▼▼▼

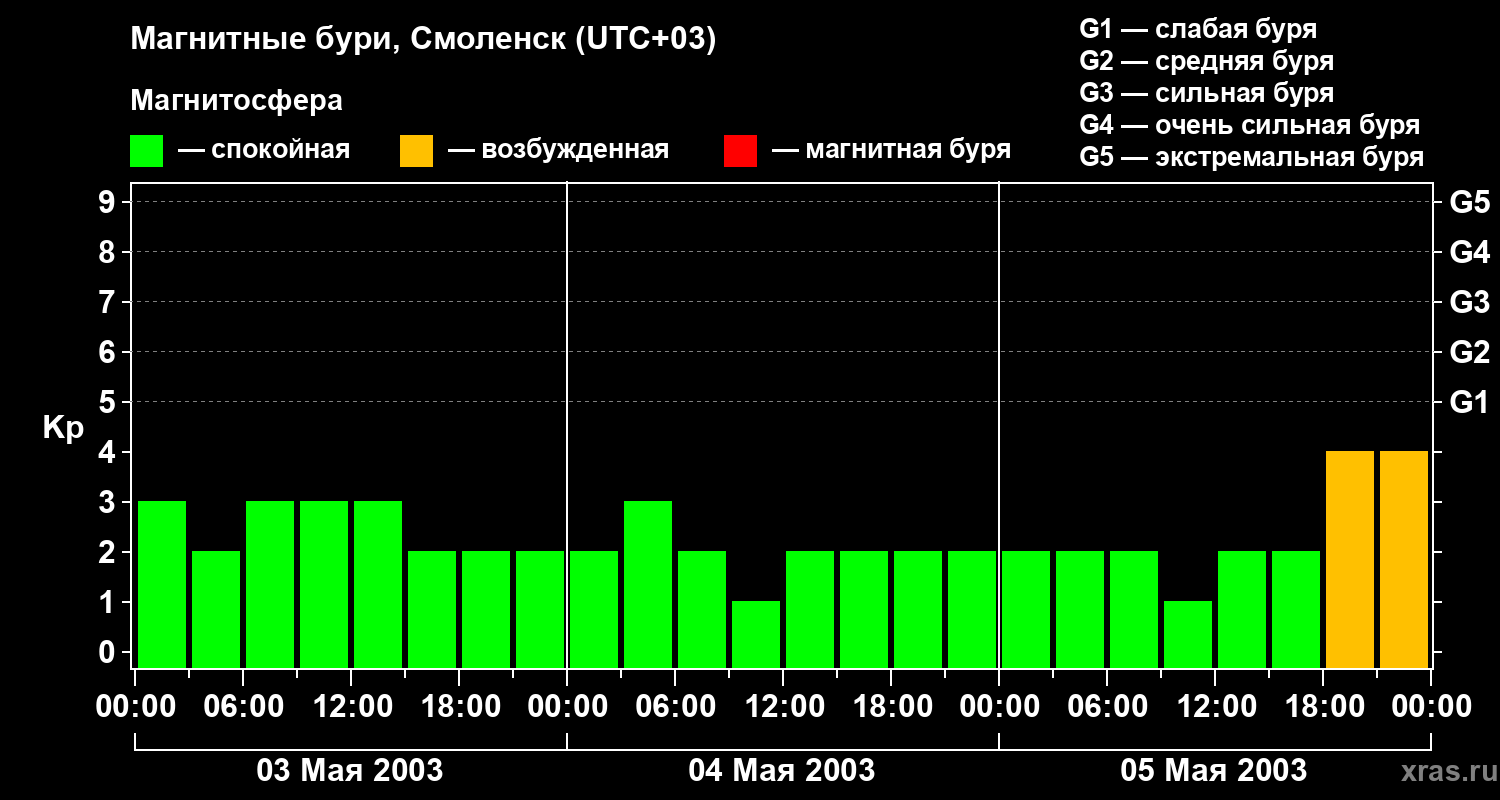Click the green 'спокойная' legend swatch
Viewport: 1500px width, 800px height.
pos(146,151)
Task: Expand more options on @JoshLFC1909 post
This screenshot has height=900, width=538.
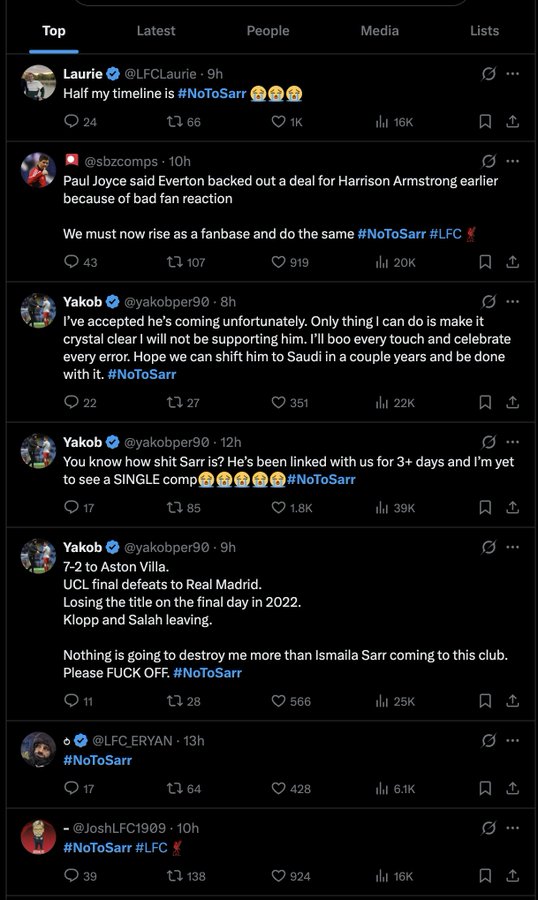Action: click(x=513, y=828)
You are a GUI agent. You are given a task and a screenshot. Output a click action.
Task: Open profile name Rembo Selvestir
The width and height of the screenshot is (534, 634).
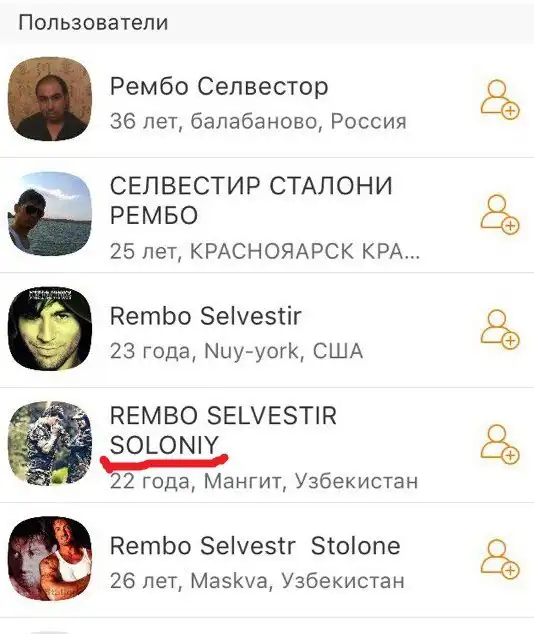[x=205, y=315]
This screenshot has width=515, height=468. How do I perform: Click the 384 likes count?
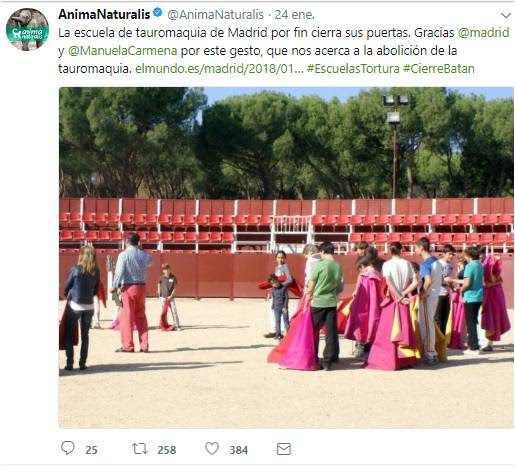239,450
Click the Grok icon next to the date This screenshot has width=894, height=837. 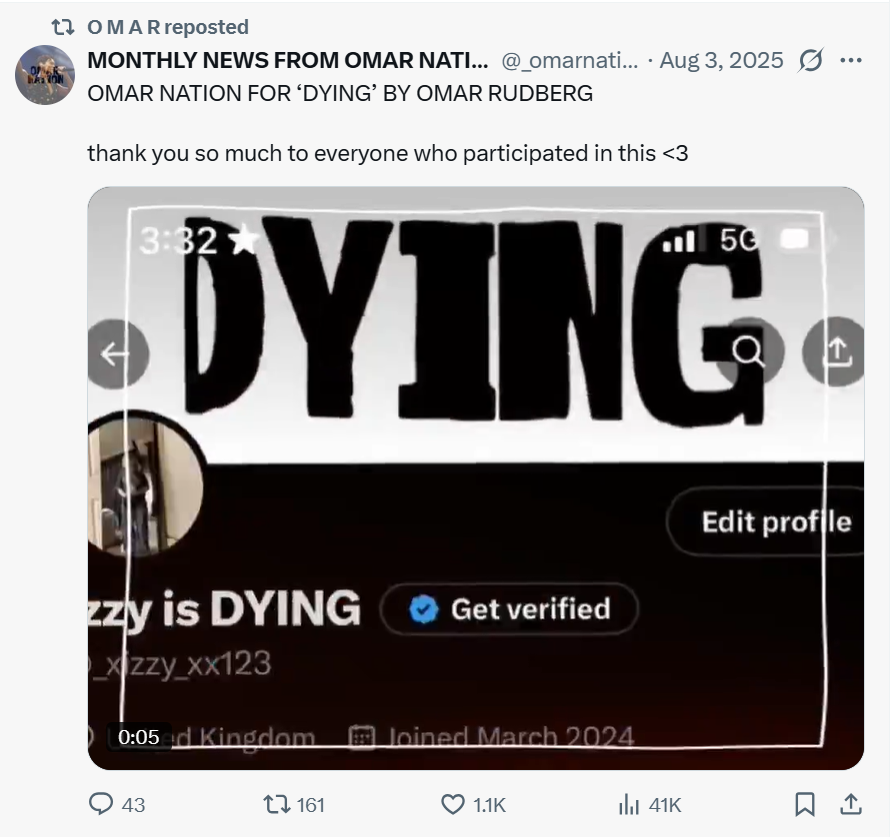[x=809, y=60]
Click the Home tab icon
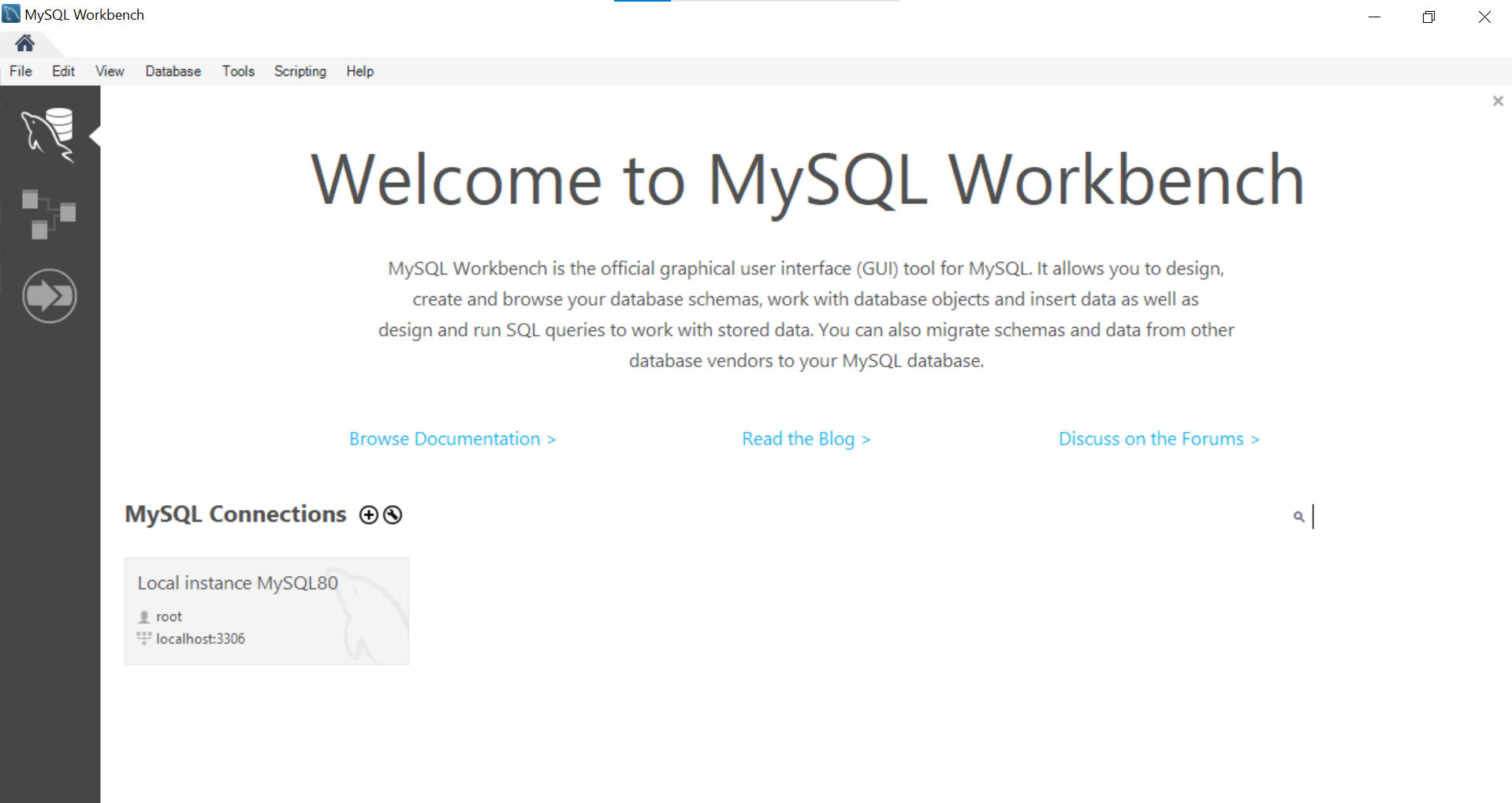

▲▲▲

In the entries above, which lines run from the one with "Task: Expand more" up to and including the one with "Task: Open profile name Rembo Selvestir"? Write them out exactly, without the pictures.

Task: Expand more options on @JoshLFC1909 post
This screenshot has height=900, width=538.
Action: click(x=513, y=828)
You are a GUI agent. You are given a task and a screenshot. Output a click action.
Task: Open profile name Rembo Selvestir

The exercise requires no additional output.